Kâğıttan ekrana geçiş

 

         Bir zamanlar, dolma kalemlerin zarif çizgileri, kurşun kalemlerin silinebilir izleri ve daktiloların mekanik ritmi, yazma eylemini bir ritüele dönüştürürdü. Kalemlerimizi mürekkebe batırıp kâğıt üzerinde kelimeleri dans ettirirdik. Her bir kelime, sayfa üzerinde yerini bulana kadar sabır ve emekle zamanın rüzgârı ve teknoloji ile, bu büyülü dünyadan farkında olmadan uzaklaşmış olduk.

    Yazmanın sanattan çok bir gereklilik haline geldiğini söylemeliyim. Artık parmaklarımızın ucunda dijital klavyeler, gözlerimizin önünde parlak ekranlar var. Bilgisayar ve telefon, kâğıt ve kalemin yerini aldı. Yazmak, bir tıklama meselesine dönüştü. Hızlı, pratik ve verimli; fakat bir o kadar da ruhsuz.
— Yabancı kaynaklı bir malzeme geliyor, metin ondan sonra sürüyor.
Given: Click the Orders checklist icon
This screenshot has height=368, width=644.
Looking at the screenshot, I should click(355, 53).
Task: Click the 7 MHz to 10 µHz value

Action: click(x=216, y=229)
Kâğıdın kokusunu, kalemin dokunuşunu, mürekkebin izini arar olduk.

          Daktilolarımız vardı, onları da unuttuk. Daktilomun tıkırtısında her bir harf, her bir kelime, parmaklarımın ucunda bir şarkının melodisinin notaları gibi yankılanırdı odada. İlk daktilomu bir ansiklopedide madde yazarlığı yaptığımda aldığımda ne kadar sevindiğimi hatırladıkça dışarıdan tebessümümü görenlerin hakkımda ne düşündüğü o kadar önemli değil. Mektuplarımızı, hikâyelerimizi, şiirlerimizi daktilo tuşlarının sesleri eşliğinde yazdığımız daktilo makinalarımızı şimdilerde tozlu raflardan çıkarıp “Eskiden böyle yazardık” demek için saklıyoruz. Torunlara babaannenin “Aman bir yerini bozmayın, bu dedeniz için çok önemli” uyarı cümlesine dikkat edilmediğini biliyorum.
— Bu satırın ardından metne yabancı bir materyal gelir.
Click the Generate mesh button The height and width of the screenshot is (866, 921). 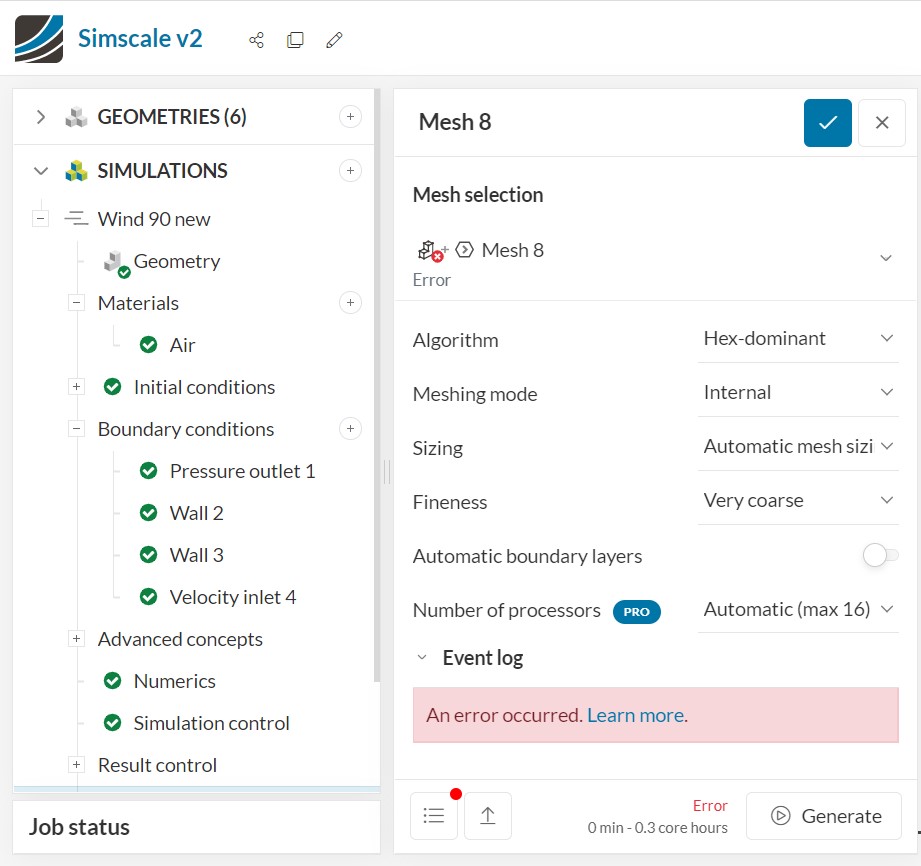825,816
    Çocuklukta defterlerimizi doldurduğumuz, çizimlerle hayal gücümüzü kâğıda aktardığımız kurşun kalem ve silgilere ne oldu dersiniz? Onları da bugünlerde evimizin farklı dolaplarında, bir köşede, bir çekmecede saklıyoruz. Silgilerle hatalarımızı düzeltir, yeni bir başlangıç yapardık. Şimdi ise hatalarımızı bir tuşa basarak dijital olarak geri alıyor, hatta yok ediyoruz.
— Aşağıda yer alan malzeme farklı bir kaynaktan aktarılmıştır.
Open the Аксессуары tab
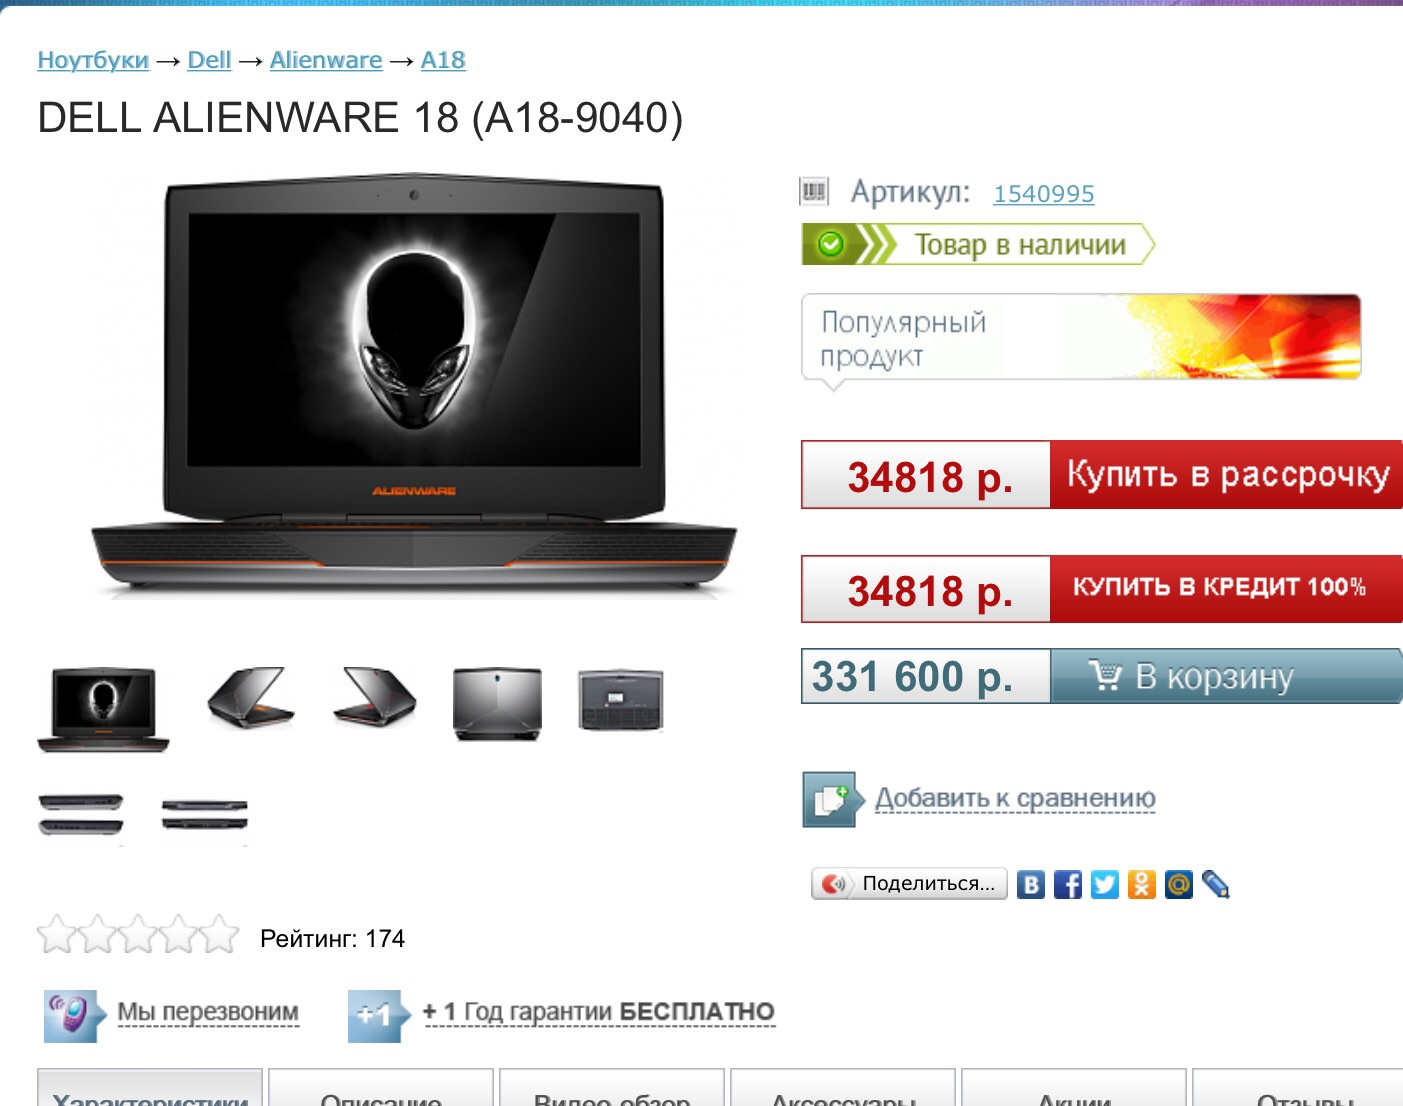Screen dimensions: 1403x1106 [843, 1090]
    Ceket ve gömleklerimizin ceplerini süsleyen dolma kalemlerimiz de mürekkep şişeleriyle birlikte nostaljik bir aksesuar haline geldi. Elimizdeki mürekkep lekeleri, sayfaların arasında kalan mavi izler, yazmanın bir parçasıydı. Oysa şimdi, dijital dünyada hiçbir iz bırakmadan yazıyoruz. Yazılarımız, ekranın ötesine geçemeyen birer veri yığınına dönüştü.

     Geçmiş yılların yazma araçlarına olan özlemimiz, aslında insan olmanın dokunuşunu, emeğini, sabrını özlediğimizin bir yansıması. Belki de bu yüzden, ara sıra eski daktilomuzu çıkarıp nostalji yapıyoruz. Kalem ve kâğıdın büyüsünü hatırlamak, yazmanın gerçek anlamını yeniden keşfetmek için. Çünkü yazmak, sadece kelimeleri kâğıda dökmek değil, aynı zamanda duygularımızı, düşüncelerimizi, anılarımızı yüreğimizden kâğıda aktarmaktır.

    Teknoloji ne kadar ilerlerse ilerlesin, kalem ve kâğıdın, daktiloların yerini tutamayacağını savunduğumda çevremin desteğinin olmayacağını biliyorum. Yazmanın ruhunu, insan olmanın özünü barındırdığına inandığım kalem ve kâğıt sayesinde eski dostlarımızı hatırlamış oluyoruz. O sebeple dolma kalemimin mürekkebi dolu, her daim kâğıda dokunacak durumdadır. Geliniz arada bir de olsa yazmanın şarkısını, ekranlardan kâğıda taşıyalım diyerek geçmiş Kurban Bayramınızı tebrik ediyorum.